Plastic injection moulding in the maritime sector

Innovations in the maritime sector have come thick and fast in recent years. One key change has been a clear shift from metal to plastics as much as possible in maritime manufacturing projects. The benefits of plastic injection moulding are clear – lighter weights, better waterproofing properties, no risk of rust or corrosion. The plastic injection moulding methods are also ideal for creating custom parts and components that fit exactly into larger mechanisms, fittings and ship engines.

What maritime applications can plastic injection moulding be used for?

As with other sectors, there are a huge array of applications that can benefit from plastic injection moulding in the maritime industry. The materials used offer low weight and high strength with notable reductions in costs and manufacturing times. Smaller plastic injection moulding applications include tie-downs, clasps and locking features, while larger and more complex items can encompass decking, cabin furniture, anchoring and docking hardware, antennae equipment, ventilation and plumbing. The process can also create hardwearing, waterproof, flexible and fray-resistant ropes, for use in a large number of applications and practical tasks onboard a vessel.

Strength and weight-based advantages

When out on the water, keeping things as light as possible when it comes to weight is a huge advantage. However, it is vital not to compromise on strength and durability. The lives of the crew can depend on equipment working as it is supposed to on a vessel or ship. Plastic offers excellent strength to weight ratios and can withstand repeated use and demanding external conditions. It can stand up to salt corrosion, prolonged and repeated contact with water and frequent changes in temperature. There is no need to add any additional corrosion resistant or waterproofing layers, which also helps keep the weight down. Plastic can also have thin walls in some applications, reducing weight even further and increasing buoyancy.

Accuracy meets flexibility

Plastic injection moulding can produce highly accurate measurements and shapes to fit exactly into the space they have been designed for. For applications that must remain watertight this is highly important. Often, plastic injection moulding can offer tighter tolerances in this regard than using alternative manufacturing methods or metal. Plastics can also be chosen and formulated for very specific applications. This makes it a highly flexible material to choose for maritime manufacturing. For example, different types of plastic can be chosen to withstand high or low temperatures, lengthy exposure to water, tidal movements and even ice. Plastics can be made in different colours or textures/embossing to add aesthetic appeal or confirm to a maritime company’s logo or brand.

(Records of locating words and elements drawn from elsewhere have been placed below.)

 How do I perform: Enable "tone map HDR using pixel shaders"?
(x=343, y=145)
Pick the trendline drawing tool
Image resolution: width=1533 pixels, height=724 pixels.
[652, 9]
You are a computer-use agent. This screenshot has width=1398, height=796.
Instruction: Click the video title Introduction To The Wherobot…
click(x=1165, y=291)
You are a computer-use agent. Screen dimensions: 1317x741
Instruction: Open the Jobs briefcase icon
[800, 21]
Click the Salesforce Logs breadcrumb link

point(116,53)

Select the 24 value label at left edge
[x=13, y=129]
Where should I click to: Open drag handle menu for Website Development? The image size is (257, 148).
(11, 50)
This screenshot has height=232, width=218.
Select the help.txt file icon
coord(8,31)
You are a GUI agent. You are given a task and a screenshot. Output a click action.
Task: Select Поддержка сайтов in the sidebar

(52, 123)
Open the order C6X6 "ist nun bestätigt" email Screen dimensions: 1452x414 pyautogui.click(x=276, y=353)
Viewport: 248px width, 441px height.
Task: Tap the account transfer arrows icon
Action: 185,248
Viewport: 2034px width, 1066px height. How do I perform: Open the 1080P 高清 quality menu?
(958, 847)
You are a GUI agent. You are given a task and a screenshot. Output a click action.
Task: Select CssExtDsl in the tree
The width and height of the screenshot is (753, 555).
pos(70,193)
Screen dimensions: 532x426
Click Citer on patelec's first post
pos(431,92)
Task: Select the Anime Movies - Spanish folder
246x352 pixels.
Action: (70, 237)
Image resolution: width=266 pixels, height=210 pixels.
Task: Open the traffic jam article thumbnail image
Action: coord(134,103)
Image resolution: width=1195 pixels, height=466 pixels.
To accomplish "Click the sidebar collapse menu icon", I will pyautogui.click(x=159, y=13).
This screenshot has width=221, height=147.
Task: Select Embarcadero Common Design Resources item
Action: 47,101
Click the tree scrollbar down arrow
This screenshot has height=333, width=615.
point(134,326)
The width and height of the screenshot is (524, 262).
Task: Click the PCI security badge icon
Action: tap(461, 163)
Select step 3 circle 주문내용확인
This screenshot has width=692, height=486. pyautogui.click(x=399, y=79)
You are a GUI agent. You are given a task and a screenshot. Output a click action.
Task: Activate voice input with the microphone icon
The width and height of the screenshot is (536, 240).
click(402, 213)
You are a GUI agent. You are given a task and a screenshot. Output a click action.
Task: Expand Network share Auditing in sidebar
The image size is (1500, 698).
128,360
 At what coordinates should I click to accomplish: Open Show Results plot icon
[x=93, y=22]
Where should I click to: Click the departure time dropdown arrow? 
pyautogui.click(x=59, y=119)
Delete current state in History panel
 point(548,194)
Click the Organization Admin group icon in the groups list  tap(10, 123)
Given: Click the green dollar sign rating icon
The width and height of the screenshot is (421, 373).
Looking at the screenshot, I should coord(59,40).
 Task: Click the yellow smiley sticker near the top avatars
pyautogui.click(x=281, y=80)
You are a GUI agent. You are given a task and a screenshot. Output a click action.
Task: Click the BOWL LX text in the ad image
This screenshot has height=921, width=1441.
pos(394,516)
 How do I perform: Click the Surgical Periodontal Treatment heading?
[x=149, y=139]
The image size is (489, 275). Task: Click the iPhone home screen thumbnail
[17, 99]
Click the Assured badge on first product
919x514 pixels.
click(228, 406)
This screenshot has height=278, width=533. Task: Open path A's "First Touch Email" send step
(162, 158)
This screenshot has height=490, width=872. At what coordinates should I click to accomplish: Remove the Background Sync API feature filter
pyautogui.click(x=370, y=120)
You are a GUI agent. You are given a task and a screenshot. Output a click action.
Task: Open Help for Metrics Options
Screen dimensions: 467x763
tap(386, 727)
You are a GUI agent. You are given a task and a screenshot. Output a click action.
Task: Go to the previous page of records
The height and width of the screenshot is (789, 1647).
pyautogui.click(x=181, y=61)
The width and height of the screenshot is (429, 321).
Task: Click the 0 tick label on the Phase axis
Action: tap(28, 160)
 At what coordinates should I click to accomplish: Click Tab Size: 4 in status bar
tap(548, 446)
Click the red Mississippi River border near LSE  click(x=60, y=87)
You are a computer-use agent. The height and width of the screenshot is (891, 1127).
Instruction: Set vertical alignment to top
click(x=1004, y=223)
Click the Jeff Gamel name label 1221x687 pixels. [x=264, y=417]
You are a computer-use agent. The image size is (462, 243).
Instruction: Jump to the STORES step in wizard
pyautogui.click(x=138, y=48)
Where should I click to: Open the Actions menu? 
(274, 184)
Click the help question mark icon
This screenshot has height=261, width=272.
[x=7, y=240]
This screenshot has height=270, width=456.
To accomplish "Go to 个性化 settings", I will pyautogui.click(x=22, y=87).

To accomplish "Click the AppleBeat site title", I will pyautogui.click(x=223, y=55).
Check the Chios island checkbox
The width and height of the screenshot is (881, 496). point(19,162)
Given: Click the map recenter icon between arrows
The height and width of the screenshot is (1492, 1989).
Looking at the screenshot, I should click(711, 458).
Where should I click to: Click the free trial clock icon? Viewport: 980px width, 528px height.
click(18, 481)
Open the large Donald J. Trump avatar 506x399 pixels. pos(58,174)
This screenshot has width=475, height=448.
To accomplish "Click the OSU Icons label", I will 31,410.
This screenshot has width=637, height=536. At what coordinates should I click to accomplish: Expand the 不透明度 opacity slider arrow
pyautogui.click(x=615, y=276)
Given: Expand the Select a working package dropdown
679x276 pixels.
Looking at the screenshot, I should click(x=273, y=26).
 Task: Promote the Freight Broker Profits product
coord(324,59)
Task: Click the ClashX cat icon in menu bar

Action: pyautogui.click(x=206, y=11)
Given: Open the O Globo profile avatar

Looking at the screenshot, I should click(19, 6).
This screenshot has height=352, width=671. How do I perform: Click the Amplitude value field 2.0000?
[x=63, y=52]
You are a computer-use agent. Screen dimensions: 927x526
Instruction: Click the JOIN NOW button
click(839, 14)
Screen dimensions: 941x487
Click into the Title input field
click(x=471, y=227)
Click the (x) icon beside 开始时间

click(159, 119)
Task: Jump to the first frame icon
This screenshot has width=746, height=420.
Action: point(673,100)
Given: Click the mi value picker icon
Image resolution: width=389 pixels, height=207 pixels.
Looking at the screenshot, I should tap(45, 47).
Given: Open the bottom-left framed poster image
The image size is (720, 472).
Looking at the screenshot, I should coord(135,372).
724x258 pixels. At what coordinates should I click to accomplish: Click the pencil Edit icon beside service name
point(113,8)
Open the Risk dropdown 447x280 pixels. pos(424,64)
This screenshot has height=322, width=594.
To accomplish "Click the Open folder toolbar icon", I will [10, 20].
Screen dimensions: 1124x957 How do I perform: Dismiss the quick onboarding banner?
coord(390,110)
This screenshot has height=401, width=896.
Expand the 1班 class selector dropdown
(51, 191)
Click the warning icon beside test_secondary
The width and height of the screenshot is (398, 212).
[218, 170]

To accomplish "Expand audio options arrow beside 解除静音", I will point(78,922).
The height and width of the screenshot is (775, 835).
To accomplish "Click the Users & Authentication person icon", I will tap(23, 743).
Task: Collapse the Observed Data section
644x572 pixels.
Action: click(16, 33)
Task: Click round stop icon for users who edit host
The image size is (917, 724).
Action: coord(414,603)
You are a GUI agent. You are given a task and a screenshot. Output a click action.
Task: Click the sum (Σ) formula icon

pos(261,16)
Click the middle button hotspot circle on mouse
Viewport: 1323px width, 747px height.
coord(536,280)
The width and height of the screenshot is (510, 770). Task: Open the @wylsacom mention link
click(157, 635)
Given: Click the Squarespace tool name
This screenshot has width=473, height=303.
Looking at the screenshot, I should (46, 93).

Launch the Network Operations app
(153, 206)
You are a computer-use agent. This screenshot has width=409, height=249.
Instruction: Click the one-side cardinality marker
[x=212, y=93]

Lower costs, quicker production

Plastic injection moulding offers other advantages to the maritime sector around production costs and timelines. Often, timings are tight in ship production and vessel

repair. So, being able to rely on a quick, efficient process is key. Components that can be designed, moulded and delivered to schedule will help prevent delays happening further down the line, which can be costly for shipowners and their crews. A good number of components on a ship can be bespoke, especially at the luxury end of the market. Signage, branding, furniture and fittings can all be expensive to create if they are one-offs made from metal. However, with plastic injection moulding, customised parts can be produced using lower cost raw materials at a competitive rate and manufactured to a high standard with an aesthetically pleasing finish.

Environmental working

Today’s shipping industry places sustainable working practices and environmental concerns high up the agenda. Alongside that, recyclable plastics are being used more and more in manufacturing processes like plastic injection moulding. This should give shipowners and companies greater confidence to use plastic injection moulding techniques on their vessels. Not only are the materials used increasingly able to be recycled, the robust nature of the plastics mean that they can last longer and withstand greater pressures before items have to be repaired or replaced. That keeps broken or obsolete parts out of landfill for longer. It also helps prevent plastic from breaking off and falling onto the seabed. Having less broken plastic in the seas and oceans can help keep sea creatures safer, adding to the environmental appeal of plastic injection moulding for the maritime sector.